Stranamente l'autobus quella mattina non tardò. Nell'aria riuscivo a cogliere note del cattivo odore di tabacco misto a cannella che aleggiava da sempre in quel mezzo di trasporto malconcio.

Inalai e non riuscii a fare a meno di dipingere sul mio volto una smorfia di disgusto.

L'autobus era gremito di gente. Cercai un angolo libero. Controllavo ossessivamente l'ora: avevo un importantissimo colloquio.

Mi persi ad osservare il panorama. Amavo scrutare le persone che mi circondavano. Quelle incontrate per pura casualità. Immaginare le loro vite. Inventare storie fantasiose sulle loro quotidianità.

La spirale della mia fervida immaginazione fu interrotta.

Improvvisamente il tremolio dell'autobus terminò. Il motore si spense. Probabilmente un guasto. Le porte si aprirono e noi transitori fummo invitati ad abbandonare i nostri posti.

Lanciai un altro sguardo all'orologio e mi catapultai immediatamente fuori da quell'angusto mezzo di trasporto poco efficiente.

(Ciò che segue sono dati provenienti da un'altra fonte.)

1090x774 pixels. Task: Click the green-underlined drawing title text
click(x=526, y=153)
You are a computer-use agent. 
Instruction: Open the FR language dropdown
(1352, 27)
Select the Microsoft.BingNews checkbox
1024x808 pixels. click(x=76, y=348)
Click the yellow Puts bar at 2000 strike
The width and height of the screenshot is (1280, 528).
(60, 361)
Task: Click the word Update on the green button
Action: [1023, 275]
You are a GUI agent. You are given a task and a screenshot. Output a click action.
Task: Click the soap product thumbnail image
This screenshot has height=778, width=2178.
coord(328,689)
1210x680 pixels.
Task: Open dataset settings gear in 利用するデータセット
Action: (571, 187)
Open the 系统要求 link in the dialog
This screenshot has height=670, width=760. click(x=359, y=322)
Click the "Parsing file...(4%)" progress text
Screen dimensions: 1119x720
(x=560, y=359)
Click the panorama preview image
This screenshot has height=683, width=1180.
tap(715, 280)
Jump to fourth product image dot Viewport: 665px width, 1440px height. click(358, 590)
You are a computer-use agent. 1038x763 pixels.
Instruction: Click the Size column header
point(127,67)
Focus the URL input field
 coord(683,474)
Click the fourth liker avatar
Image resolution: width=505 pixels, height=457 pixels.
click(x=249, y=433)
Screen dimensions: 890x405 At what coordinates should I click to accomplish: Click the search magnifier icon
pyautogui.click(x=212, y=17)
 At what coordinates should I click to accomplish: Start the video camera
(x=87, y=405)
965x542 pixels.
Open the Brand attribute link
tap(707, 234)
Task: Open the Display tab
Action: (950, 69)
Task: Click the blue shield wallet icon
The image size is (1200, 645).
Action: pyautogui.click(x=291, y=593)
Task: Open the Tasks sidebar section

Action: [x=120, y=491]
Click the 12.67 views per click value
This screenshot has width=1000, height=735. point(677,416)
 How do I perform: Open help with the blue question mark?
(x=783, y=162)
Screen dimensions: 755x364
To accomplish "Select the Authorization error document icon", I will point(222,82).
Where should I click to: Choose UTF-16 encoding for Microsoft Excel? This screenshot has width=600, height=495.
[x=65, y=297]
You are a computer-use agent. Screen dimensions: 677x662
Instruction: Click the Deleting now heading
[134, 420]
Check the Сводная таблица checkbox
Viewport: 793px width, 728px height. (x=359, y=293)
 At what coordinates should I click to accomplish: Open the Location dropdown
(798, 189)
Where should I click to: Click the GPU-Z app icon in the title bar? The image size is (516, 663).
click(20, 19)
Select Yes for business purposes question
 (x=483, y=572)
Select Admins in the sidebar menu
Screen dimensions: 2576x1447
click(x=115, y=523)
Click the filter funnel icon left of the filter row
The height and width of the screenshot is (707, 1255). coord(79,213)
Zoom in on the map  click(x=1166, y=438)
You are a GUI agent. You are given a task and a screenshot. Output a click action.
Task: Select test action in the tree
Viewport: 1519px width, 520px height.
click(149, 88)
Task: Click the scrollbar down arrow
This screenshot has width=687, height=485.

Camminai affannosamente, sperando di avere ancora qualche speranza.

Lo stridio degli pneumatici contro l'asfalto rimbombò nelle mie orecchie. Socchiusi gli occhi per un secondo, e quando li riaprii notai un'auto nera con dei finestrini troppo scuri.

Tirai un respiro di sollievo nel vederla ferma. Avevo temuto che potesse investirmi.

Intravidi un uomo con la barba, ma i vetri opachi impedirono una nitida visuale.

Cercai di scusarmi con un fugace gesto della mano, malgrado non avessi colpa del suo mancato rispetto dell'ordine stradale. Non si scusò e nemmeno ci provò a scusarsi. Il rumore del motore fremeva nell' attendere che mi scansassi dalla sua traiettoria per riprendere la corsa spasmodica.

Non appena fui in salvo, lo sconosciuto sparì, dileguandosi all'orizzonte.

Percorsi quell'impervia stradina in preda all'ansia. Una tormenta di emozioni mi travolse.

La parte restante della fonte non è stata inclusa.